Colleagues of his had helped and put water and some ice on the affected areas and Mr Maharjan was taken to hospital.

Mr Maharjan (29), Windmill House, Dock Road, Limerick had sued Rathnew Restaurant and Takeaway Ltd with offices at Rockville House, Rathnew, operators of the takeaway restaurant, as a result of the accident.

He claimed failure to take any or any adequate precautions so as to provide him with a safe place of work and a safe system of work.

He also claimed hot oil was stored in a container that was unfit for purpose and created an obvious hazard and trap for him.
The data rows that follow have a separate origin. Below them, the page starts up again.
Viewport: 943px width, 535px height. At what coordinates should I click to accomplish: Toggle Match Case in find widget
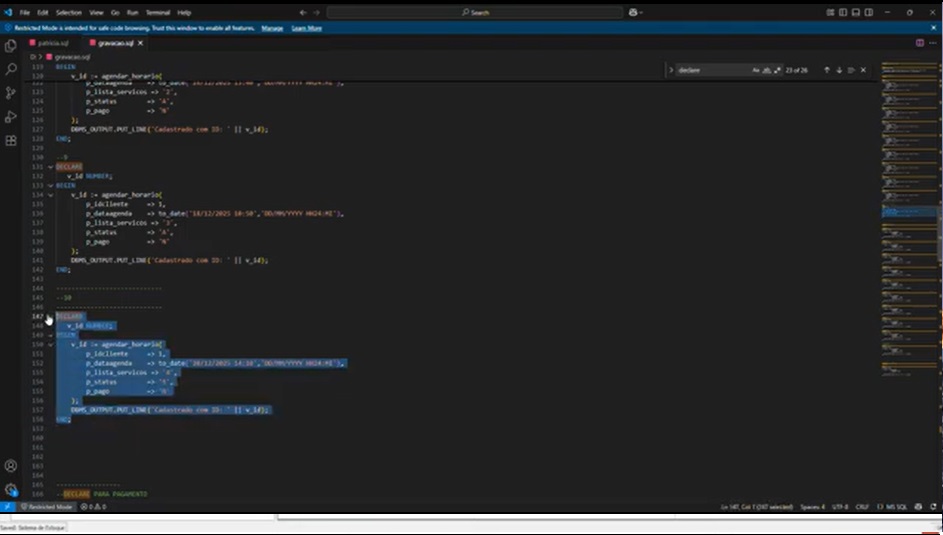pyautogui.click(x=755, y=70)
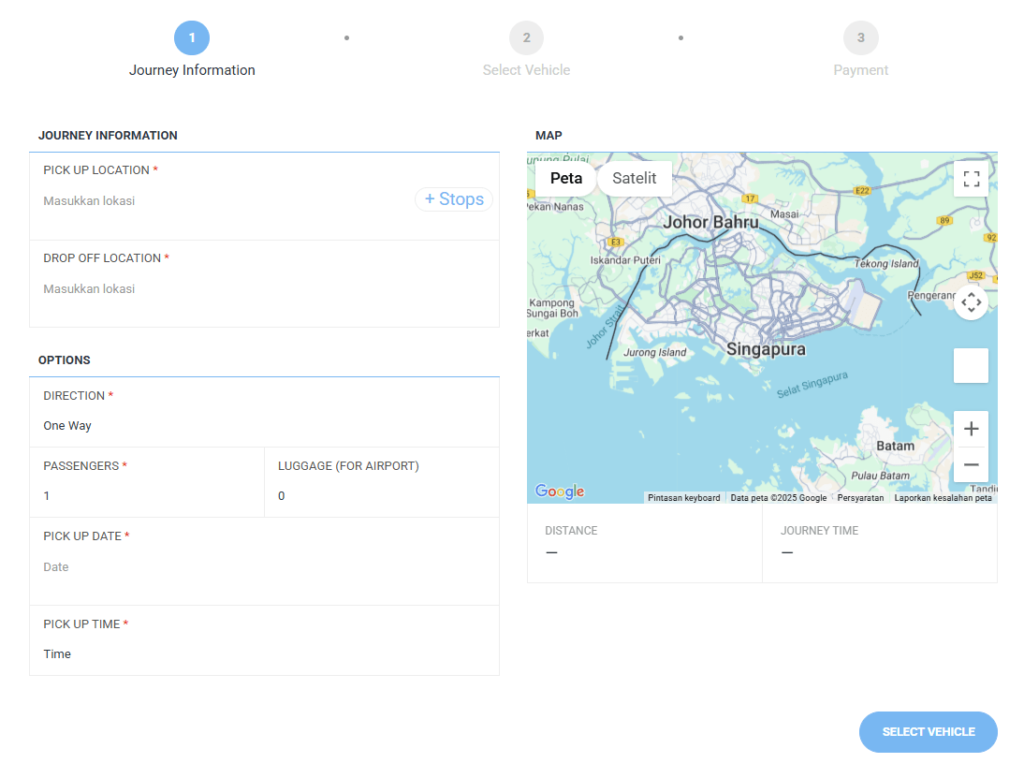1024x763 pixels.
Task: Add a stop with the + Stops button
Action: pyautogui.click(x=454, y=199)
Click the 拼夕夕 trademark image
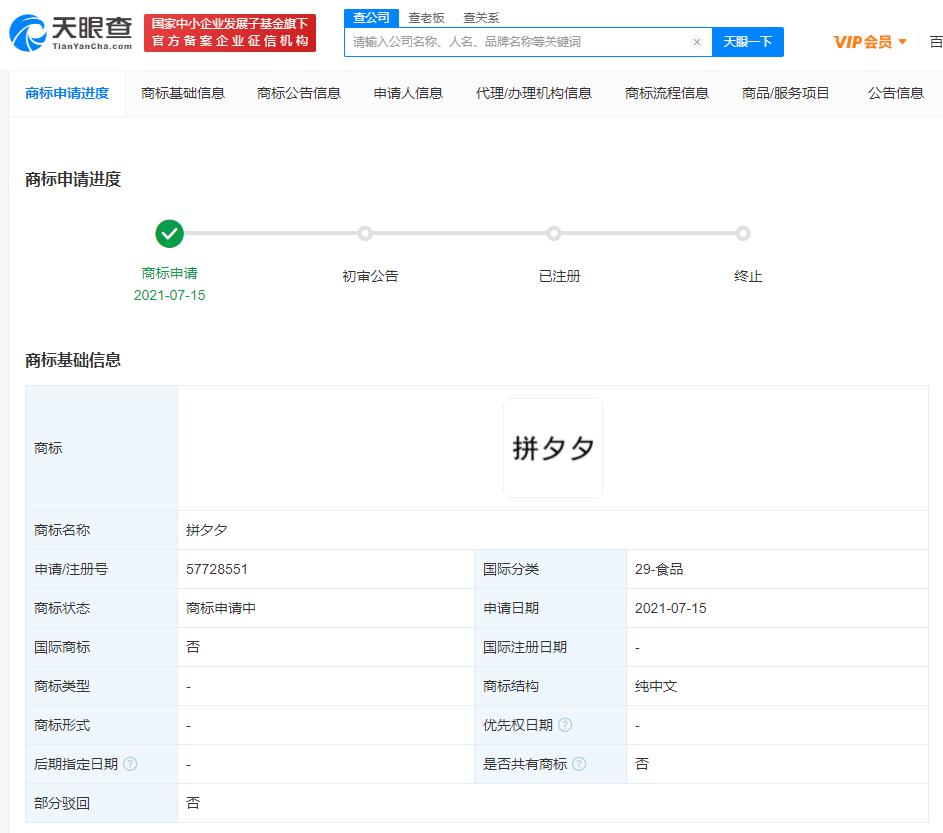This screenshot has width=943, height=833. point(553,447)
Mr Justice Michael Hanna was told the issue of liability had been withdrawn in the case and it was before the court for assessment of damages only.

Mr Doyle said, when Mr Maharjan was brought to hospital he was in excruciating pain and later had unbearable pain when dressings were changed. The accident had a devastating effect on his life and he has been left with grossly disfiguring scars, he added.

In evidence, Mr Maharjan said he was scared and his back was really hot.

“The pain was really hard for me. I feel bad I will have this for my entire life,” he said.

When the case resumed before the court yesterday afternoon Mr Doyle said it had been settled and could be struck out.

Mr Justice Hanna wished Mr Maharjan well in the future and described him as a “very impressive gentleman”.